Passion for Business

“I also love running businesses, which is why I loved all my jobs at Target. In my first position out of college, I had a $250 million P&L at Target for the Candy division, it was nuts. Beauty & personal care were over $6 billion. Target was the best training ground for me to figure out a plan and gave me a true understanding of how the business comes together. At Target I was in 9 jobs in 11 years, it fueled my passion, yet I’d never be able to do that without leveraging my mentors. It helped tremendously having people I was able to be very vulnerable with ~ to say ‘I’m not really sure how to do this, can you help me?’ is important.

“People ask, ‘Isn’t it hard to start and run a business when you have a young family?’ When I was at Target, I used to travel three to four times a month, I missed a lot. I never travel anymore. Work hours are no different from having a corporate job, but now we have ultimate flexibility. I can pick Sydney up at 3:00, go to Starbucks and work on math together until her gymnastics at 4:00. I could never do that before with my job at Target. This was a nice benefit to my original thought process to the three reasons for going off on my own.

My dad was an entrepreneur, so as I child I looked to him and thought, ‘that looks easy. I’m going to be like him!’ Our kids have been with us through it all, from the Minneapolis location starting as rafters, to coming with us on the weekends throughout the build. For them, it was very tangible and real. The reality is, with as busy as all five of us are, Ben and I can’t be at every single one of our kids’ events, but they understand. We talk with them about hard work, fear of failure, the vulnerable side of running a business.

Positive Impact on Others

I met with a lot of people and picked their brains, getting all the perspectives I could. Fitness is very personal and vulnerable. I always thought we could shed a different light on running ~ all the time we hear, ‘I’m not a runner.’ but at FlyFeet we usually only run between 30 seconds up to 3-4 minute intervals, everyone can do that. We wanted to build something with big growth potential, but also with the big potential to impact people’s lives.

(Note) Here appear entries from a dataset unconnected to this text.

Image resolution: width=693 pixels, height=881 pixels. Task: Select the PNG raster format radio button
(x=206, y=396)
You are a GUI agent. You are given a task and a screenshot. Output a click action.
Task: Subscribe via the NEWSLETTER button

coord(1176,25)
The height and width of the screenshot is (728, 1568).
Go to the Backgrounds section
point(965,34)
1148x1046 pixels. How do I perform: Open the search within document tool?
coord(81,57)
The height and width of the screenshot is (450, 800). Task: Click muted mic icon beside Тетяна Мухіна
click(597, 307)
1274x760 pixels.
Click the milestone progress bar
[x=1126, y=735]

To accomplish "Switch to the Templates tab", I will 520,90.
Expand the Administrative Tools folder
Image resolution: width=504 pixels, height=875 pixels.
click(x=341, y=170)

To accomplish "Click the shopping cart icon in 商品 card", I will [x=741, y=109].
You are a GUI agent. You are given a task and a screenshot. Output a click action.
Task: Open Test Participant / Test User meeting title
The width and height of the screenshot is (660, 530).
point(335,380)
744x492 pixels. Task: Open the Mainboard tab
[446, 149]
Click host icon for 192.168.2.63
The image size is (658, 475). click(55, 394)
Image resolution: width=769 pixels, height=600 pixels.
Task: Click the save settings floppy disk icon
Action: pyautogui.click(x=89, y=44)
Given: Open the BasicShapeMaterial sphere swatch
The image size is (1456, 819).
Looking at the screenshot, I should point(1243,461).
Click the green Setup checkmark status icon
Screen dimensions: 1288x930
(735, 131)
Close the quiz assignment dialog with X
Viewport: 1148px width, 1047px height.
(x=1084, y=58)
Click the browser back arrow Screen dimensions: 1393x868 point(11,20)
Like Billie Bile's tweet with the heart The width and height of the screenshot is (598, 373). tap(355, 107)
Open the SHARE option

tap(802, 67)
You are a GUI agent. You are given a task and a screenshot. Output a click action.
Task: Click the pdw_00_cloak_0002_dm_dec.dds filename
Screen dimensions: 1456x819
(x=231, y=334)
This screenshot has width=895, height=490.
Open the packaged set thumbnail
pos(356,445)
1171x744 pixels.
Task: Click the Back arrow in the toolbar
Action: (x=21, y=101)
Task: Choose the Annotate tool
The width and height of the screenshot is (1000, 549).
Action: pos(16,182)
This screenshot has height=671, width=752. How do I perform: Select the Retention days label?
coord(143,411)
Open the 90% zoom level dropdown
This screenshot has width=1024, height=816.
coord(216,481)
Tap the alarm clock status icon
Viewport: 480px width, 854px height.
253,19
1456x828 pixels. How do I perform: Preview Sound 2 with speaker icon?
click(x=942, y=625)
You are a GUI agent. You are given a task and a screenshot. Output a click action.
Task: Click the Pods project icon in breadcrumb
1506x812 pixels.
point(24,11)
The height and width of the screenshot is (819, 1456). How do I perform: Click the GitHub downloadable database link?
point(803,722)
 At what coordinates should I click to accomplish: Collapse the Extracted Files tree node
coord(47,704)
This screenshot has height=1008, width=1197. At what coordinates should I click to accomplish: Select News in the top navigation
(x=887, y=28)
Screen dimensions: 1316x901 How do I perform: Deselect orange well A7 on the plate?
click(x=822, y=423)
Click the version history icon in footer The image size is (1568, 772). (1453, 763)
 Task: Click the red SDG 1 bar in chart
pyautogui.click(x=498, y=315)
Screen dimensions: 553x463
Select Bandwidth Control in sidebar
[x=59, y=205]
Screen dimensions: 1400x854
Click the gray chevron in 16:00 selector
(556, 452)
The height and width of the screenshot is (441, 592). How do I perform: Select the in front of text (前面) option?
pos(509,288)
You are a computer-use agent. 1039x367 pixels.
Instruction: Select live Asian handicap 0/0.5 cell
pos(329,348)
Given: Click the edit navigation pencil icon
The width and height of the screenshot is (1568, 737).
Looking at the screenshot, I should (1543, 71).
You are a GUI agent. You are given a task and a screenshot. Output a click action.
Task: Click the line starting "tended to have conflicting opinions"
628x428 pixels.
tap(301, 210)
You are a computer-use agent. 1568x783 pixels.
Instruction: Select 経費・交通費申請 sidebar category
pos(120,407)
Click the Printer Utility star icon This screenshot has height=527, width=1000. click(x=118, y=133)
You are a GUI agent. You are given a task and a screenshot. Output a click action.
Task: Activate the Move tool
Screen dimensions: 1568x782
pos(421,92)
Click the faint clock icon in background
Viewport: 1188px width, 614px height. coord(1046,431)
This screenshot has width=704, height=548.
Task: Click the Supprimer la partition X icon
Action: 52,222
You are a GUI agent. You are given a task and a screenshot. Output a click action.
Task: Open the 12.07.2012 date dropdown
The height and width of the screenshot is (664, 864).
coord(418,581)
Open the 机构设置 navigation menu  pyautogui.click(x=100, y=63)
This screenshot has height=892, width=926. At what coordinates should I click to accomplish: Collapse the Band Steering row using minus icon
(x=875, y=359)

“What unites everyone who comes to Fly Feet is their willingness to work hard. And hard is a relative term, hard for you is different than hard for me is different than hard for the person running next to us. But if we all have the mindset that we’ll give it our best, that’s where the magic happens. In this fitness industry, it tends to be you versus the workout, and that isn’t how it should be. It should be you versus you. Our workouts are written to help you find what your best is on that day, every day is different. 69% of the US population is overweight or obese. The fitness industry is not regulated, there is so much out there that is not advantageous, and a waste of your time. Pro athletes are getting fitter and faster every day, we’re not going to be the next pro athlete, but if we can train like them, then we can see meaningful results. The workout should be scalable so everyone can do it, whether you haven’t worked out for 5 years and 100 pounds overweight, or Miguel Ibarra, superstar soccer athlete (he trains with us in his off season), you should be able to work out side by side and have the same feeling doing the same workout at different levels of intensity.

Now Ben is the CFO, COO, the HR Director, he runs the operations and financials as well acts as general manager at Wayzata. We started Fly Feet because we think there’s an opportunity to scale and in order to do that you have to do every job so you understand it. “I’m the CEO, plus I fold towels, post on Facebook,” Kristin chuckles.  “A jack of all trades.”

When I asked why Fly Feet launched in Minneapolis, Kristin replied, “Good question. I was looking through the lens of launching a brand and less than launching a fitness studio location.” Anyone who owns a business knows that it IS like having another child. “If described as a person, I’d say FlyFeet is inclusive, approachable, inspirational, has an incredible work ethic. Yet, Fly Feet is also cool, fresh, edgy and fun. We don’t take ourselves too seriously.”

Lucky for us all, Kristin and Ben have chosen our community to call home for both their personal and business families.